◆ What the task requires ◆
Print exactly the line that contains "At what coordinates should I click to accomplish: Click clock" along with every line beneath it to the end of the records below, and omit pictures.
== Records for the task ==
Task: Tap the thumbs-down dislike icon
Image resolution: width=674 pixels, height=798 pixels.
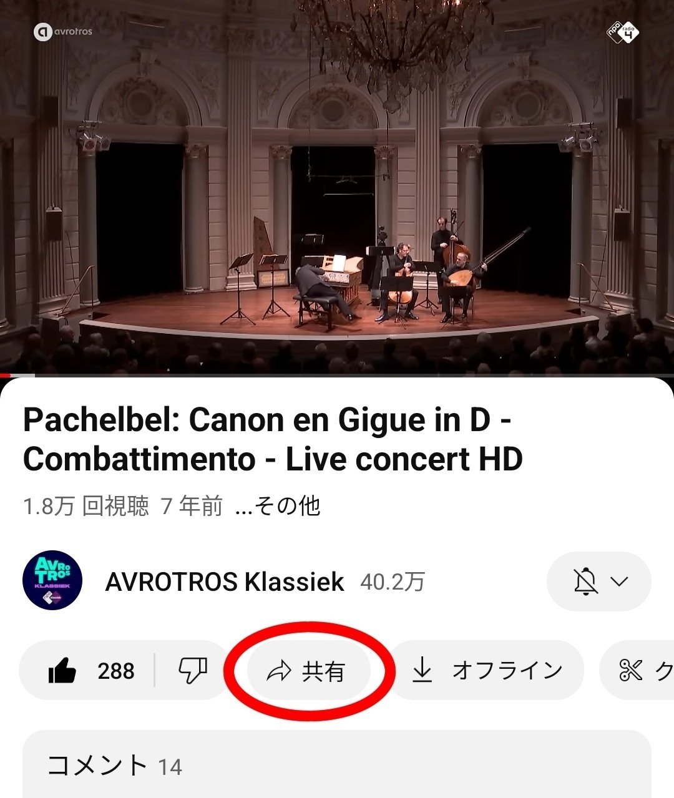Action: coord(193,671)
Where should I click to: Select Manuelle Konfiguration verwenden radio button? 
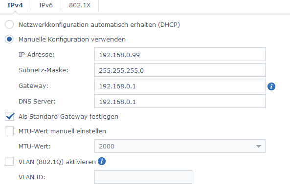9,39
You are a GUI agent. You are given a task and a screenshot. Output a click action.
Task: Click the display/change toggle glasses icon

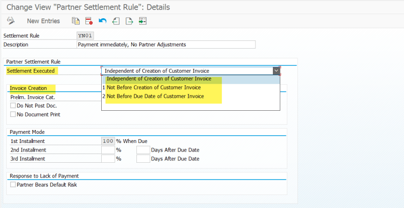[11, 21]
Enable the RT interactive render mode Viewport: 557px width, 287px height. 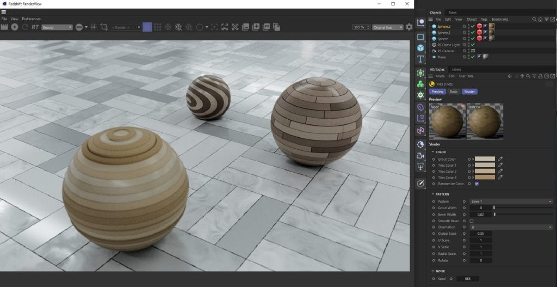[x=35, y=27]
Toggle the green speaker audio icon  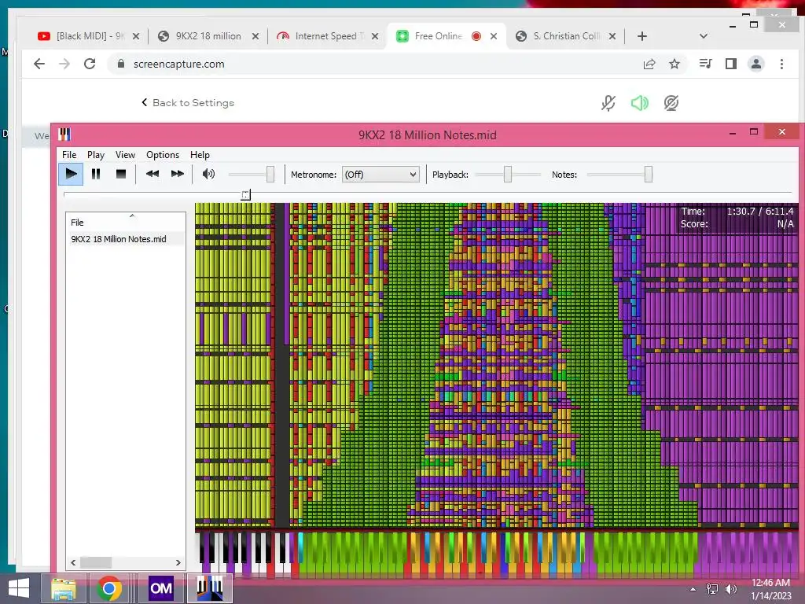(640, 103)

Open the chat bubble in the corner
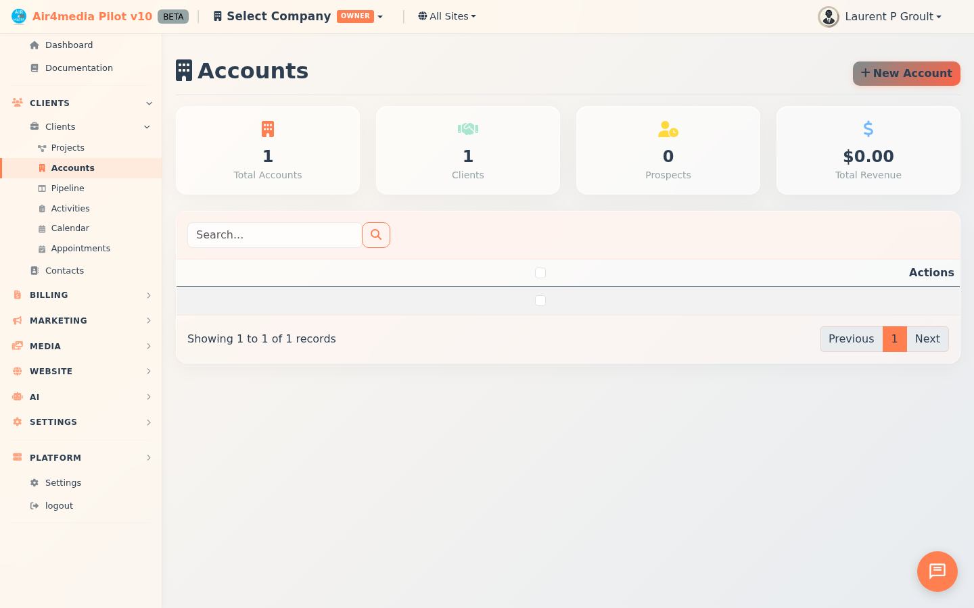click(x=937, y=572)
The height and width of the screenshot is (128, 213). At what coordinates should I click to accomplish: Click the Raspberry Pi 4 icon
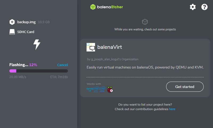click(110, 90)
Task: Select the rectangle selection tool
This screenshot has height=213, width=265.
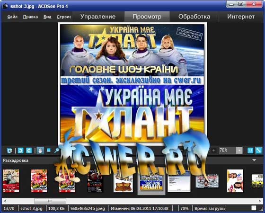Action: point(49,150)
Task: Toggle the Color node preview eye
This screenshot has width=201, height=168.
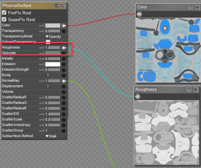Action: pyautogui.click(x=197, y=7)
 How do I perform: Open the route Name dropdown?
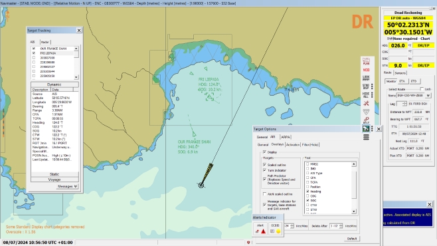[428, 95]
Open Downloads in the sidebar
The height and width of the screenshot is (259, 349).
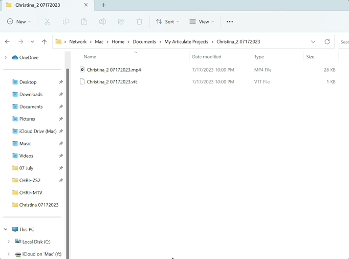(x=31, y=94)

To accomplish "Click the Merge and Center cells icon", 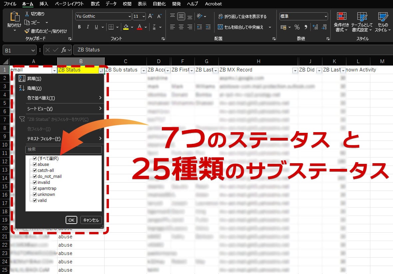I will 220,27.
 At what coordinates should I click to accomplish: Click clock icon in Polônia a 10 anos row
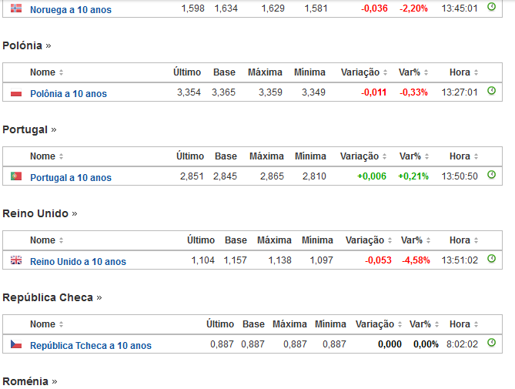pyautogui.click(x=491, y=91)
===
◆ Worked solution ◆
 At what coordinates should I click to accomplish: Click clock icon in Polônia a 10 anos row
pyautogui.click(x=491, y=91)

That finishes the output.